WHAT YOU HAVE TO DO = Reproduce the following lines verbatim, starting with the line that contains "Image resolution: width=521" and going on through the line that contains "Action: (168, 204)", both included.

*** DATASET ROWS ***

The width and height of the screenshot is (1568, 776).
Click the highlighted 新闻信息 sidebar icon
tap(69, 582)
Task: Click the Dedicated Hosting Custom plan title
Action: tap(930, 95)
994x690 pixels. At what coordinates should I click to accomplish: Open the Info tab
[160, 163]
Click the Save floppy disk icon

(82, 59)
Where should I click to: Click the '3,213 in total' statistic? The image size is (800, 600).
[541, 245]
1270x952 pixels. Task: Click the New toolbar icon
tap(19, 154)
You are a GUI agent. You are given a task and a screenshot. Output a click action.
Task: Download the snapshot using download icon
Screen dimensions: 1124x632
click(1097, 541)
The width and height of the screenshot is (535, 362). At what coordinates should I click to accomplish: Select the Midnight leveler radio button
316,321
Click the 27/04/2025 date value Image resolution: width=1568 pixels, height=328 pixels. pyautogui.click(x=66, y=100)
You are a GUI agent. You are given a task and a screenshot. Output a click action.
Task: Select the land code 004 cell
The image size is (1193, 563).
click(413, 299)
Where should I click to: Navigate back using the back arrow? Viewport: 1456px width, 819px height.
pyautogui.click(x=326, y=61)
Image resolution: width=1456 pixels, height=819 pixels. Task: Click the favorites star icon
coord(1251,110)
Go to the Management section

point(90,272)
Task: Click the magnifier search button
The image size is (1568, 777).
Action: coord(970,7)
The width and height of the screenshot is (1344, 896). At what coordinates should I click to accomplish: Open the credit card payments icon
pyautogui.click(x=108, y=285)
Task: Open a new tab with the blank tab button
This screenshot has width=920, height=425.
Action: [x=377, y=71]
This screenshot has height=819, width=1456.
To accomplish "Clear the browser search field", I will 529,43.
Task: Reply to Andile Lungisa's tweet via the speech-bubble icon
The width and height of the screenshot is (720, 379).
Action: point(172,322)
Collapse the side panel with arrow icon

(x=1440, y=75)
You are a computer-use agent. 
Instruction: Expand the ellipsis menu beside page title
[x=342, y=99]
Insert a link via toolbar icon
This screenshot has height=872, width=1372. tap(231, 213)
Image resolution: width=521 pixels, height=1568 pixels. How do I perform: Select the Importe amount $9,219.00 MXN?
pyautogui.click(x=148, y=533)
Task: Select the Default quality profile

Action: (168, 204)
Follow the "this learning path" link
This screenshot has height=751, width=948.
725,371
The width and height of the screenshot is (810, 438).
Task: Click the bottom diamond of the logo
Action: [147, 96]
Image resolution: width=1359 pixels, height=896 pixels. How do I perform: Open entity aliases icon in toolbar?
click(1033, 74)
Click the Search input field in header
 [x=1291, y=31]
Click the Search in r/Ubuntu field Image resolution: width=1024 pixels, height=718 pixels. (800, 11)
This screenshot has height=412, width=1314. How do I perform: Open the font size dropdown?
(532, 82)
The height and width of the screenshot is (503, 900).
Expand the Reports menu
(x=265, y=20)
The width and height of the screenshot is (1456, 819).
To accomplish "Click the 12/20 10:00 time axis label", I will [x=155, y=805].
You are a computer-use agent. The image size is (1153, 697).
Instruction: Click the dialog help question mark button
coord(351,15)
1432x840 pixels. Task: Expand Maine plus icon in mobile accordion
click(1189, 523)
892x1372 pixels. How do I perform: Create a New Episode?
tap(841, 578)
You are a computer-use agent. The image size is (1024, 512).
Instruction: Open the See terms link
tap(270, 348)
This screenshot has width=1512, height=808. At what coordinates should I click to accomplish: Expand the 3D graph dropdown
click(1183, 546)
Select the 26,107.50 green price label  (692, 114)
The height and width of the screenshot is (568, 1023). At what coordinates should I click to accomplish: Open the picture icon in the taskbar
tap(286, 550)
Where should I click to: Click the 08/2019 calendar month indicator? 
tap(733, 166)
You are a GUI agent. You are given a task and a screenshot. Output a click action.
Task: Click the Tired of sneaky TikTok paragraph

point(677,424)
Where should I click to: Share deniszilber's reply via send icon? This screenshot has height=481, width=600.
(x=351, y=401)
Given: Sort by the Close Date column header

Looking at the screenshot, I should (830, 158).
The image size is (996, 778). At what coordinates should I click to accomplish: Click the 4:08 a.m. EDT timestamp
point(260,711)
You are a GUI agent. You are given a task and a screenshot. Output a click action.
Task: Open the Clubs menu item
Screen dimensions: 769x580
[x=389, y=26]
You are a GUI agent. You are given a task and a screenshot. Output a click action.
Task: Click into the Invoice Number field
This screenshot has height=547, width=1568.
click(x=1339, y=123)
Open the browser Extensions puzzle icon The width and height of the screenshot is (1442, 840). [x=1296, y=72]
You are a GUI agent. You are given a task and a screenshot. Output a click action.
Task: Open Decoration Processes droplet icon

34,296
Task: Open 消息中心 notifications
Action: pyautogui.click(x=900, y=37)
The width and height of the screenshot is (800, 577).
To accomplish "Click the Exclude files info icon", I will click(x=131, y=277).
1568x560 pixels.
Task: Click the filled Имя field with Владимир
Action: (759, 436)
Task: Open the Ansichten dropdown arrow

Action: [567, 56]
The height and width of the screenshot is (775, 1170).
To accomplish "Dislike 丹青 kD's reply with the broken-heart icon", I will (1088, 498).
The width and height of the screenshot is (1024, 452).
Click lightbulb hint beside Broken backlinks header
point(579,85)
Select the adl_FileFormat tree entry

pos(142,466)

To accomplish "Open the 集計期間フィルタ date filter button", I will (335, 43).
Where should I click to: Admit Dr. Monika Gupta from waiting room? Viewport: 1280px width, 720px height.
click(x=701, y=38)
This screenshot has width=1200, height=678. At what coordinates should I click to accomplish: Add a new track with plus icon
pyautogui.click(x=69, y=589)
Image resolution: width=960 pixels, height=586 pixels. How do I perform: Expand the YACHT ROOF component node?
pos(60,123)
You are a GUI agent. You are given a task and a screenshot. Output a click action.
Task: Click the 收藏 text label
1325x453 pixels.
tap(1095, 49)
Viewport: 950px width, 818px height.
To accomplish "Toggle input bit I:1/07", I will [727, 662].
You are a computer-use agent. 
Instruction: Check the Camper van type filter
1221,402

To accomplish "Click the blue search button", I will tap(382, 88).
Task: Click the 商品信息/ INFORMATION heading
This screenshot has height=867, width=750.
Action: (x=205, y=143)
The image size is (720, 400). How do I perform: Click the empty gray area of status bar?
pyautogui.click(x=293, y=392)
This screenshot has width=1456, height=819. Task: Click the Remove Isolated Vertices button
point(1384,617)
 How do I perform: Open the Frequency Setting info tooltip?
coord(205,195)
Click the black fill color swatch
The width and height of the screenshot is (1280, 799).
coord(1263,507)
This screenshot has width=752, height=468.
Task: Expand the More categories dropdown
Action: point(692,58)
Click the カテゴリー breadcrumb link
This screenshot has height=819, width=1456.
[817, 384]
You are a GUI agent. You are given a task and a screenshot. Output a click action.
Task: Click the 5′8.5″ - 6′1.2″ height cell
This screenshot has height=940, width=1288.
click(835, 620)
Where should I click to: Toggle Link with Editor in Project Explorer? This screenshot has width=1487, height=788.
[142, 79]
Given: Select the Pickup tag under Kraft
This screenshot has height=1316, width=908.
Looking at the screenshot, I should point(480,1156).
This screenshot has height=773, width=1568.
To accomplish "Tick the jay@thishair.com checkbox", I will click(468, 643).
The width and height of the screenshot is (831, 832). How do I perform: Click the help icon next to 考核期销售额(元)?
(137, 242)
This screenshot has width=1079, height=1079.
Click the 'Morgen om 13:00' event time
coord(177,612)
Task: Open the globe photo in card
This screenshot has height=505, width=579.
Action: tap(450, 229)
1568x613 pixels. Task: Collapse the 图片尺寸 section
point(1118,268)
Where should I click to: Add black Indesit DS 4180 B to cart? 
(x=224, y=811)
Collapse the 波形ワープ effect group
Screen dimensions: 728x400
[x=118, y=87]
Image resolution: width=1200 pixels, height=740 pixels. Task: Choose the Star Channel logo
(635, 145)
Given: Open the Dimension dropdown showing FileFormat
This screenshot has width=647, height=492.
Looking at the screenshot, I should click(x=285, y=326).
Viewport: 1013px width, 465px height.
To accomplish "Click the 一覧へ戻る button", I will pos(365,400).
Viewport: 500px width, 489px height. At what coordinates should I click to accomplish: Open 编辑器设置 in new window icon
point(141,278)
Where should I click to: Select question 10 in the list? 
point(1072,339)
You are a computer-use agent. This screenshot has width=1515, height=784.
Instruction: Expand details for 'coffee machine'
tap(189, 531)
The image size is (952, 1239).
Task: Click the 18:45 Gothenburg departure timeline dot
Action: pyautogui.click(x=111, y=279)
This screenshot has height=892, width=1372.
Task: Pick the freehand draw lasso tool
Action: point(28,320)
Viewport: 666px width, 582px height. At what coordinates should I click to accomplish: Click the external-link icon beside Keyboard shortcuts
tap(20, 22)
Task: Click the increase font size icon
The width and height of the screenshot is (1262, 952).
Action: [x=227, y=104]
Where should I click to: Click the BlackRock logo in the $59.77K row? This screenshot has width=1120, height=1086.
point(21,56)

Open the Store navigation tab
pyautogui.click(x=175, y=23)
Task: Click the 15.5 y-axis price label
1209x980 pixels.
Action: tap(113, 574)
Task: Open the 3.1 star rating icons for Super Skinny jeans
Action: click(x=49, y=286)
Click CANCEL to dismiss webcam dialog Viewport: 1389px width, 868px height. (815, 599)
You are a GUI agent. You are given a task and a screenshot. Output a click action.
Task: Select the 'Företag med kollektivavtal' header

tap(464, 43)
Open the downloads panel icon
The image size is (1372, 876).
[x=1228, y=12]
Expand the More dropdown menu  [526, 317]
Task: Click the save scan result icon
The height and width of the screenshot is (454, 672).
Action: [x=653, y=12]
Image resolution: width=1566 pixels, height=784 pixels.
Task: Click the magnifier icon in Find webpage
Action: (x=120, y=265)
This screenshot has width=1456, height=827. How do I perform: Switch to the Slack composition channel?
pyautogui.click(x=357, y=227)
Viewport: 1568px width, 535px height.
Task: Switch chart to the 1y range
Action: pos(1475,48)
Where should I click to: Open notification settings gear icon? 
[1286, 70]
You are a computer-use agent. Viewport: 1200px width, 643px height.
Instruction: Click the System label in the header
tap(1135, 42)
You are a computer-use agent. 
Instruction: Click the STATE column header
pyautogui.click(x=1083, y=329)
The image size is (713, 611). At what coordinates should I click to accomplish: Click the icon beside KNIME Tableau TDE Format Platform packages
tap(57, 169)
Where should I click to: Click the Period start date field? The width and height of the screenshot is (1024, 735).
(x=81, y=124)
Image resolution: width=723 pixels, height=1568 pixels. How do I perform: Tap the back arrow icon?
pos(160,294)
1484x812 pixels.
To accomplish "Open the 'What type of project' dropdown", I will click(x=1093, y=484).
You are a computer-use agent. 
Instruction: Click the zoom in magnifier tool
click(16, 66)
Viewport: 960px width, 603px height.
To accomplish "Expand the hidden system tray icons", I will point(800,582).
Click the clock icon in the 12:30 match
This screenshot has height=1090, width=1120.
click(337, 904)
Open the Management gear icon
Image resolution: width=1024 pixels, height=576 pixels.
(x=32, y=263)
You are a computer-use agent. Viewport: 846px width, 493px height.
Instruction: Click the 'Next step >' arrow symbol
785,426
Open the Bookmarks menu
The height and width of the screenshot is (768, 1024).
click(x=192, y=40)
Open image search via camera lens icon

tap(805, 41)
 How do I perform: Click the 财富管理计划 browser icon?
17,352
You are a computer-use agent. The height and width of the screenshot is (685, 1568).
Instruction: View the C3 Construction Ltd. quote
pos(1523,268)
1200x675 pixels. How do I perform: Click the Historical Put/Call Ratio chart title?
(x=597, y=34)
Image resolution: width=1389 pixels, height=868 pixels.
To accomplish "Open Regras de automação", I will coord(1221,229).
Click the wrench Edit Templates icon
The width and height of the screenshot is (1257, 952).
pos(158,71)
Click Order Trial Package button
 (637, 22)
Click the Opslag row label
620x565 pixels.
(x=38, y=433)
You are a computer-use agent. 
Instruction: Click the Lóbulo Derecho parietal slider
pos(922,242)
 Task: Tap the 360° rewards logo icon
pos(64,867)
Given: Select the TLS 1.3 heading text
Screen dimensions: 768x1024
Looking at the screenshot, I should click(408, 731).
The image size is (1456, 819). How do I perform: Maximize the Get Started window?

***

SOLUTION TO THE EXERCISE =
Image resolution: width=521 pixels, height=1568 pixels. How do I perform: Select the Importe amount $9,219.00 MXN?
pyautogui.click(x=148, y=533)
Task: Select the Default quality profile

Action: (168, 204)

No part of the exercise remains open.